▸ What the task asks:
Reprint each record exactly. Pictures are not reprinted.

◇ ◇ ◇ ◇ ◇

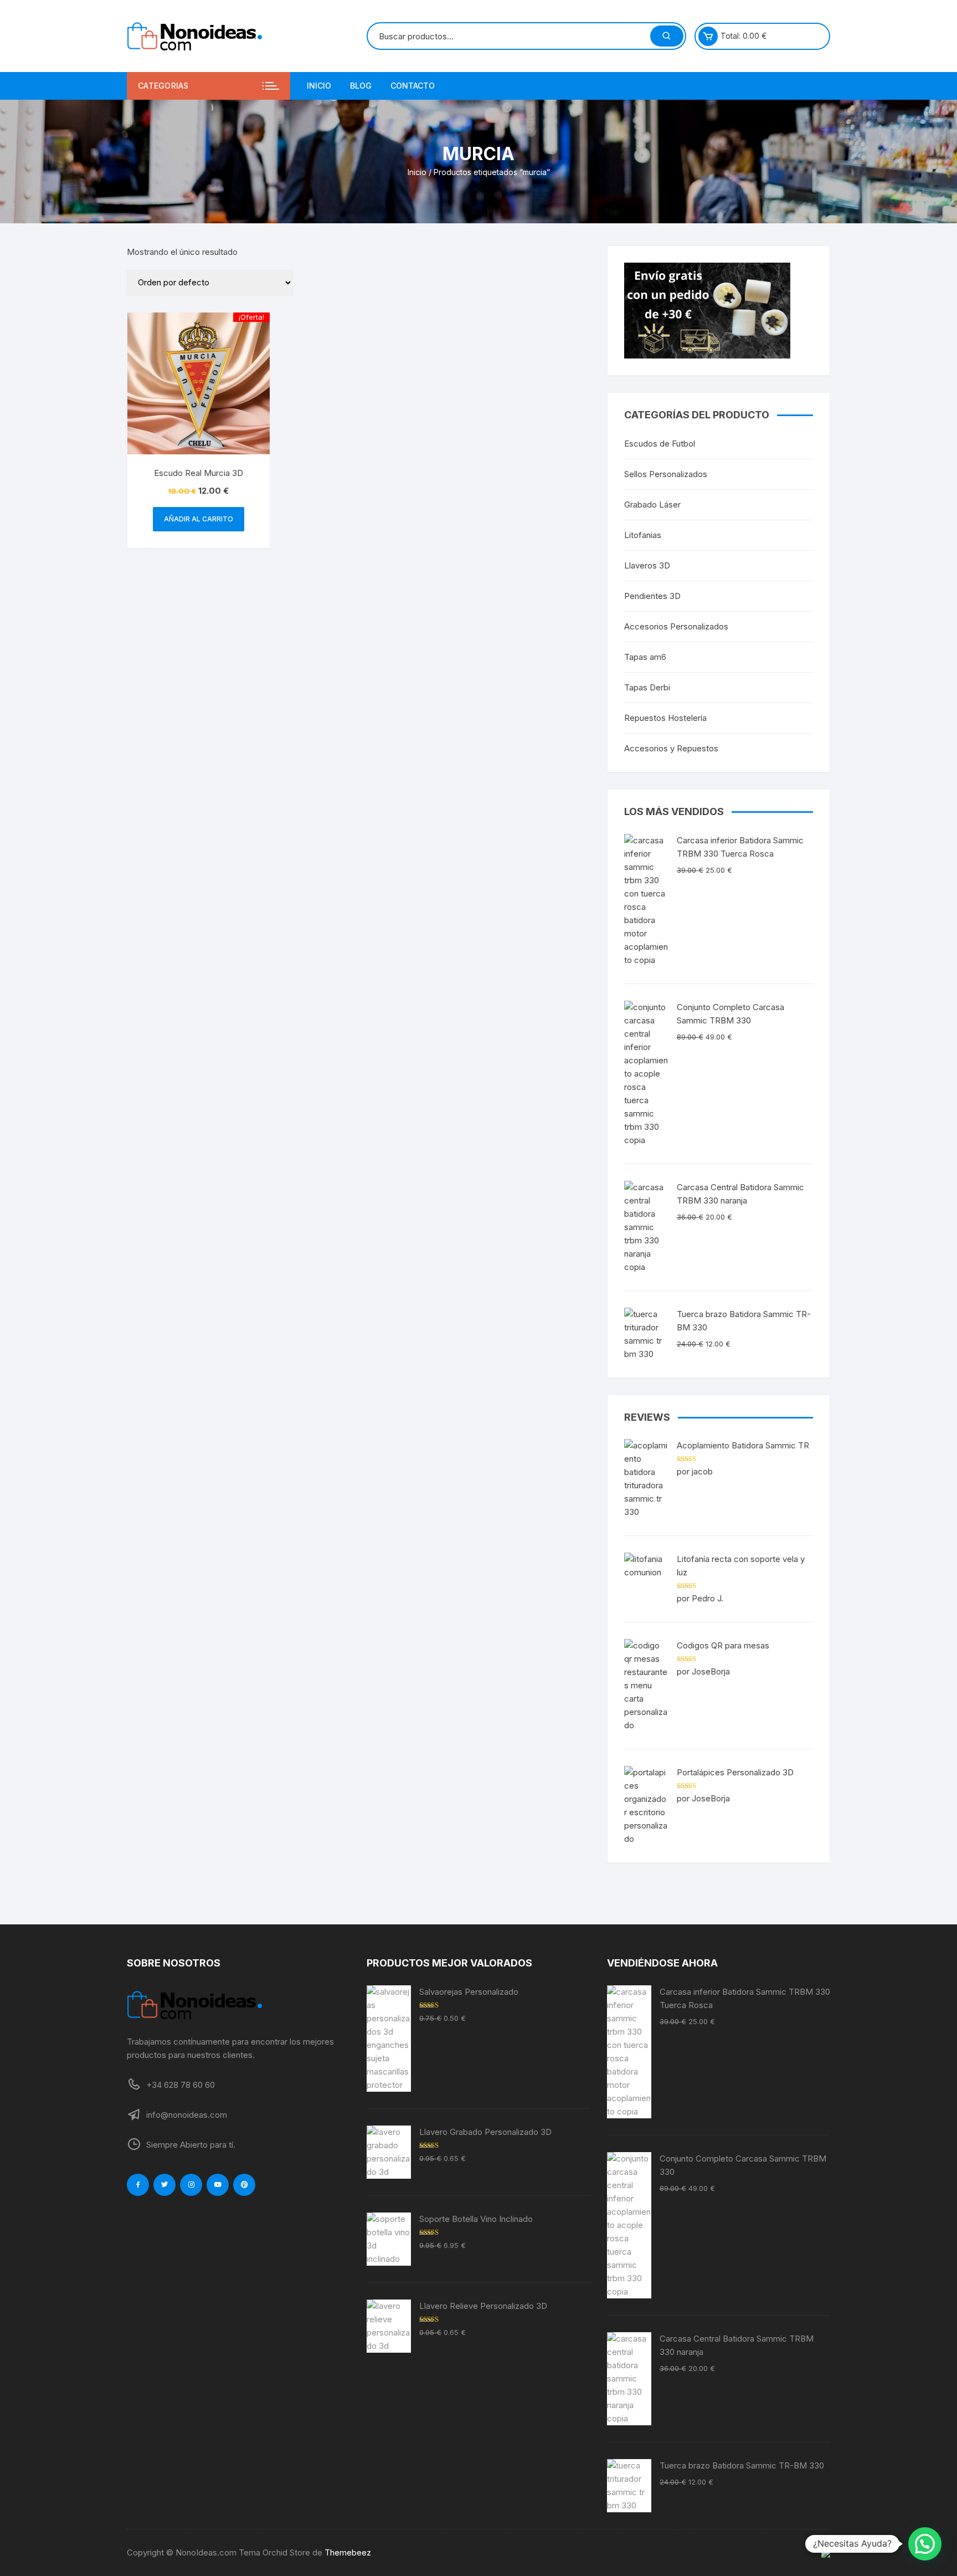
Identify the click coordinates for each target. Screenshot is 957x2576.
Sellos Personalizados (665, 474)
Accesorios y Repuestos (671, 748)
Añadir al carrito (198, 519)
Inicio (319, 85)
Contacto (412, 85)
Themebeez (348, 2552)
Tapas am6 (645, 657)
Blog (361, 85)
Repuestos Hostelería (665, 718)
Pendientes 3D (652, 596)
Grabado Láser (652, 504)
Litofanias (642, 535)
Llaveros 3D (647, 565)
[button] (924, 2543)
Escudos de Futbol (659, 443)
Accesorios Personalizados (676, 626)
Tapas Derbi (647, 687)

◇ ◇ ◇ ◇ ◇

▸ Result of this task:
Identify the click coordinates for each target. Screenshot is 957x2576.
Sellos Personalizados (665, 474)
Accesorios y Repuestos (671, 748)
Añadir al carrito (198, 519)
Inicio (319, 85)
Contacto (412, 85)
Themebeez (348, 2552)
Tapas am6 (645, 657)
Blog (361, 85)
Repuestos Hostelería (665, 718)
Pendientes 3D (652, 596)
Grabado Láser (652, 504)
Litofanias (642, 535)
Llaveros 3D (647, 565)
[button] (924, 2543)
Escudos de Futbol (659, 443)
Accesorios Personalizados (676, 626)
Tapas Derbi (647, 687)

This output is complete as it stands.